Front end facilities normally include on-site purification systems for preparation of high-purity water (referred to as "DI" water, i.e. deionized water). However, it is more difficult to obtain process chemicals in the purities needed.

The parent application described a method for preparing ultra-high-purity ammonia, in an on-site system located at the semiconductor wafer production site, by: drawing ammonia vapor from a liquid ammonia reservoir, passing the ammonia vapor through a microfiltration filter, and scrubbing the filtered vapor with high-pH purified water (preferably deionized water which has been allowed to equilibrate with the ammonia stream). This discovery permitted conversion of commercial grade ammonia to ammonia of sufficiently high purity for high-precision manufacturing without the need for conventional column distillation. The drawing of the ammonia vapor from the supply reservoir serves by itself as a single-stage distillation, eliminating nonvolatile and high-boiling impurities, such as alkali and alkaline earth metal oxides, carbonates and hydrides, transition metal halides and hydrides, and high-boiling hydrocarbons and halocarbons. The reactive volatile impurities that could be found in commercial grade ammonia, such as certain transition metal halides, Group III metal hydrides and halides, certain Group IV hydrides and halides, and halogens, previously thought to require distillation for removal, were discovered to be capable of removal by scrubbing to a degree which is adequate for high-precision operations. This is a very surprising discovery, since scrubber technology is traditionally used for the removal of macro-scale, rather than micro-scale, impurities.

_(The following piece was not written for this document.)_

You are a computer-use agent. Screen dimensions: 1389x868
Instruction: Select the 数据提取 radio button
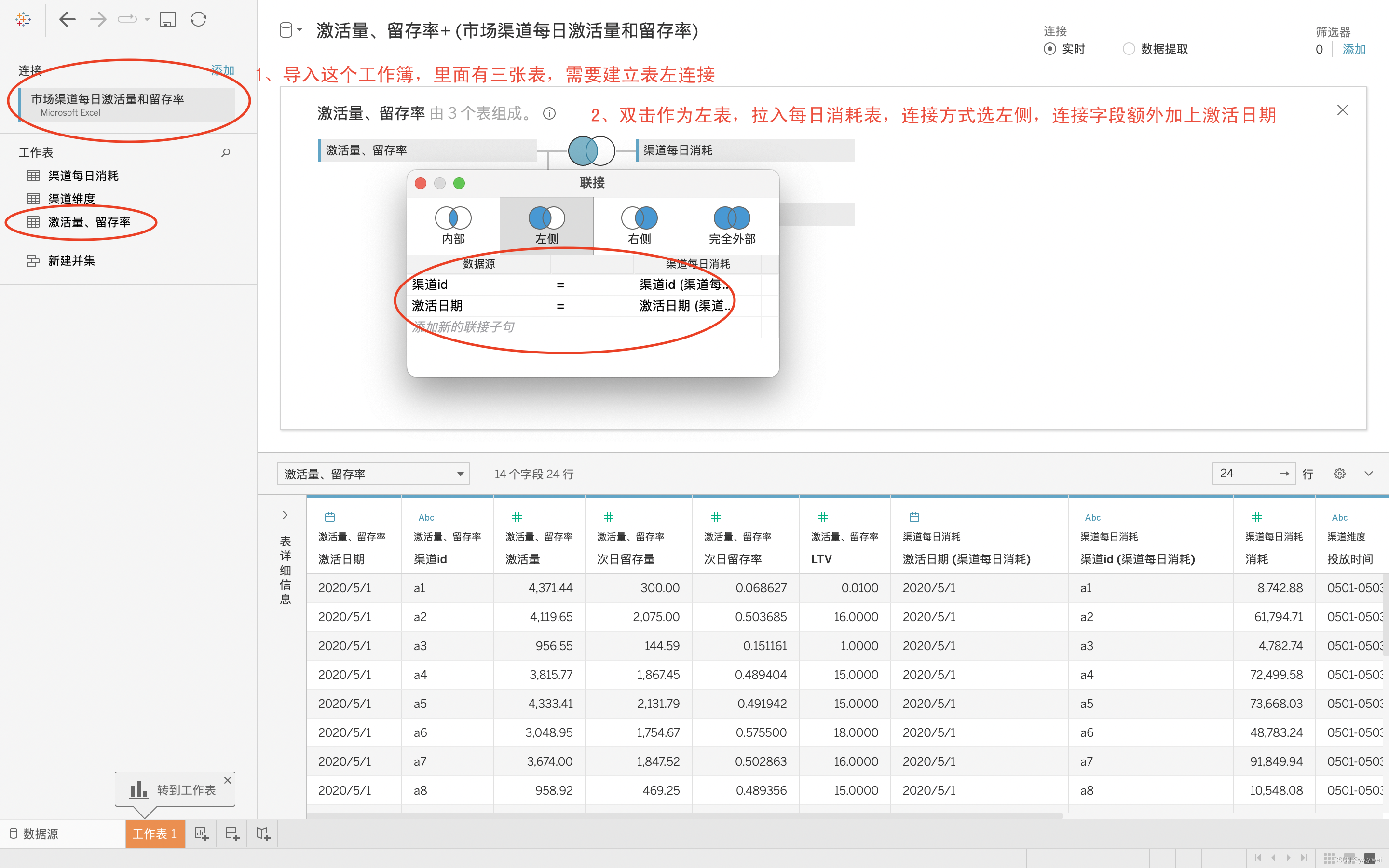tap(1129, 49)
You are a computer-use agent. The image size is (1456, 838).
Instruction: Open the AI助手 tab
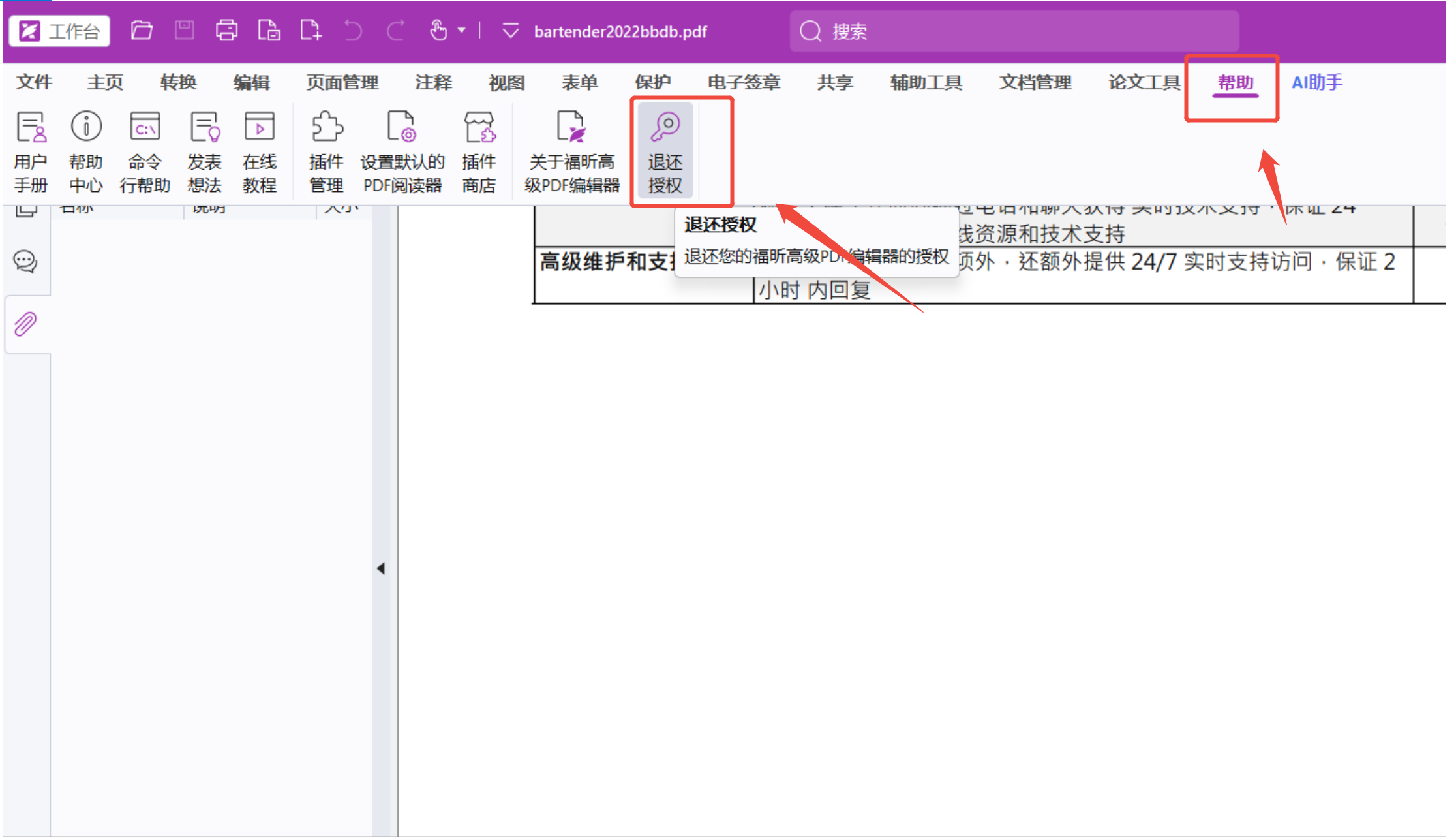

The extreme purity levels required by semiconductor manufacturing are rare or unique among industrial processes. At such extreme purity levels, handling of chemicals is inherently undesirable (though of course it cannot be entirely avoided). Exposure of the ultrapure chemical to air (particularly in an environment where workers are also present) must be minimized. Such exposure risks introduction of particulates, and resulting contamination. Shipment of ultrapure chemicals in closed containers is still not ideal, since there is inherently a higher risk of contaminants at the manufacturer or at the user's site.

Moreover, undetected contamination may damage an expensively large quantity of wafers.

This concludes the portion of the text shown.